* **WHAT YOU HAVE TO DO**
Would you please return the lines of the entries below starting at the line that has "Connexion (231, 223)" and ending at the line that has "le CETIAT (275, 665)", both included, exactly as they are?

* **DATA TO USE**

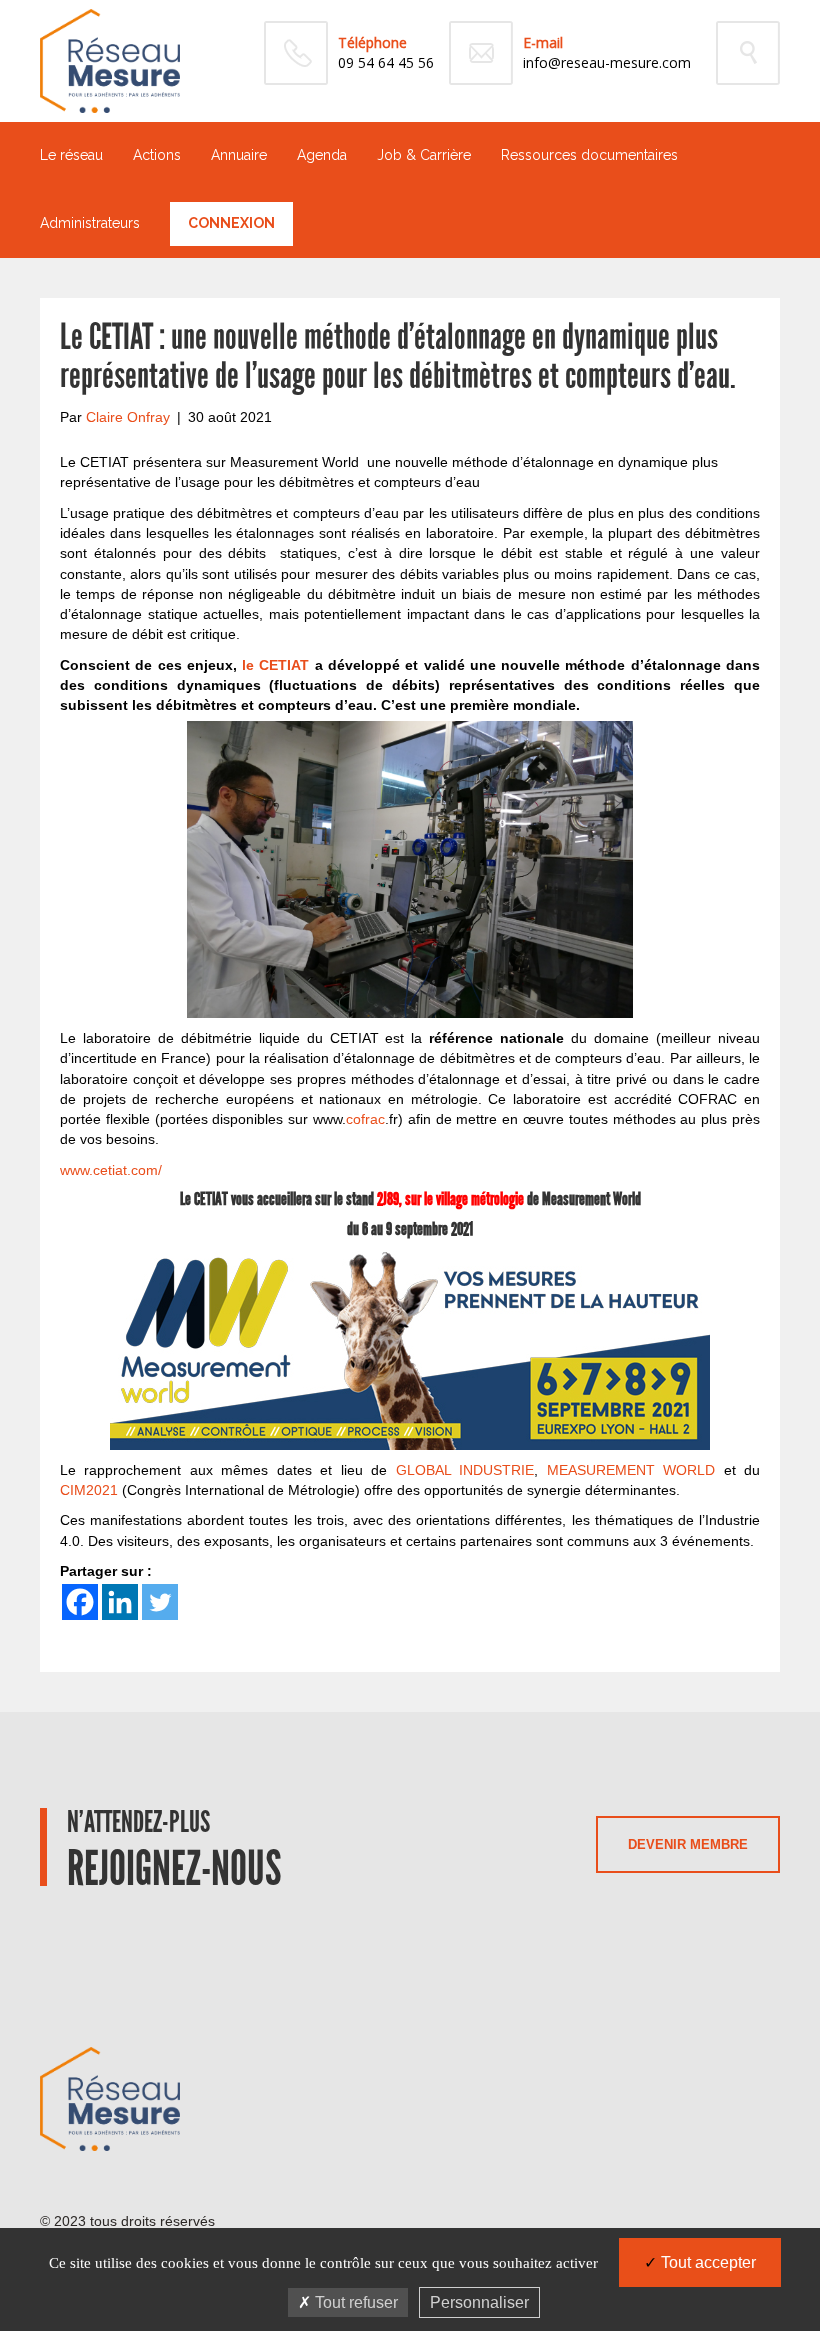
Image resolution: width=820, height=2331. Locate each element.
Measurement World (591, 1199)
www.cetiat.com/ (113, 1170)
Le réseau (71, 155)
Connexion (231, 223)
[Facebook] (80, 1602)
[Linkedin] (120, 1602)
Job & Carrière (424, 155)
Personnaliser (479, 2302)
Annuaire (239, 155)
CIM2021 (89, 1490)
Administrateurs (90, 223)
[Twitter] (160, 1602)
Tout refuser (354, 2302)
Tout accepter (706, 2262)
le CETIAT (275, 665)
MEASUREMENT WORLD (631, 1470)
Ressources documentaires (589, 155)
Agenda (322, 155)
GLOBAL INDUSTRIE (465, 1470)
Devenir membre (688, 1844)
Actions (157, 155)
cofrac (365, 1119)
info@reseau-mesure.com (607, 62)
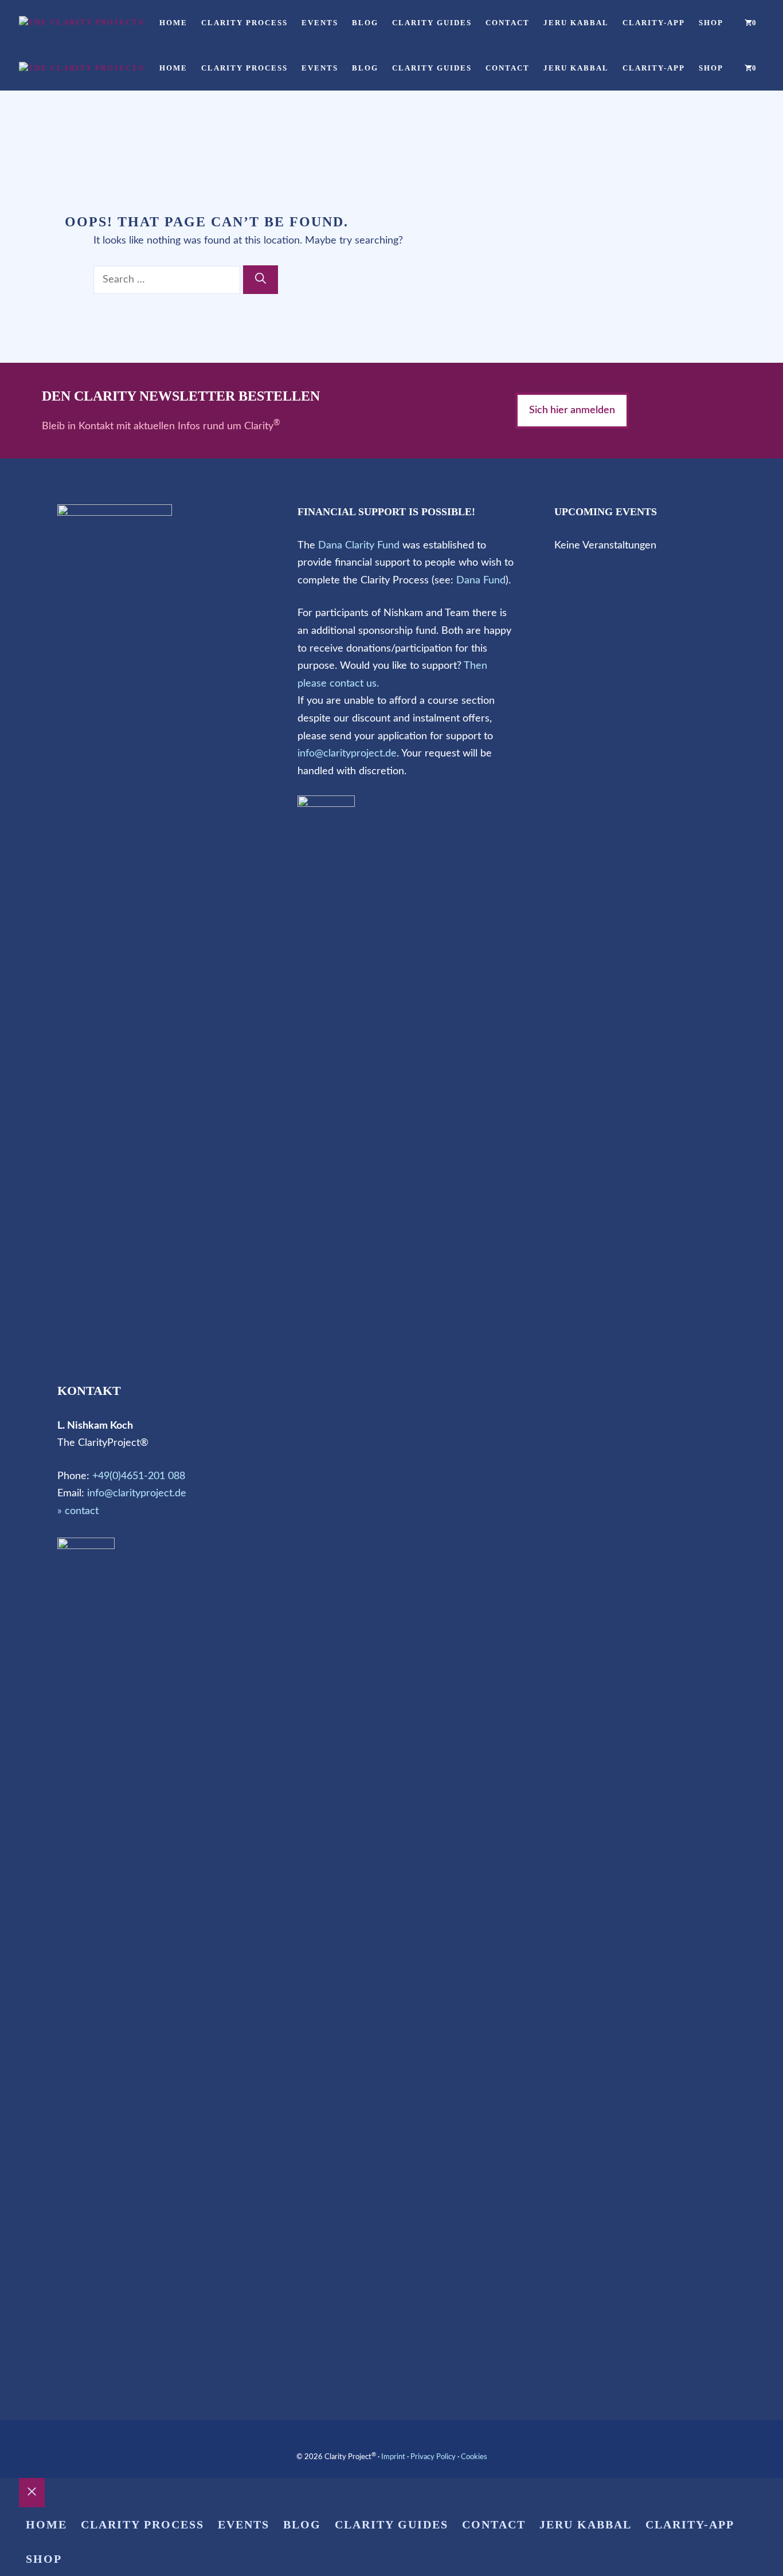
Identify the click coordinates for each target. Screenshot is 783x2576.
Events (320, 22)
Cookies (474, 2457)
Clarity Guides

* **TASK SOLUTION**
Connexion (231, 223)
[Facebook] (80, 1602)
[Linkedin] (120, 1602)
Job & Carrière (424, 155)
Personnaliser (479, 2302)
Annuaire (239, 155)
CIM2021 (89, 1490)
Administrateurs (90, 223)
[Twitter] (160, 1602)
Tout refuser (354, 2302)
Tout accepter (706, 2262)
le CETIAT (275, 665)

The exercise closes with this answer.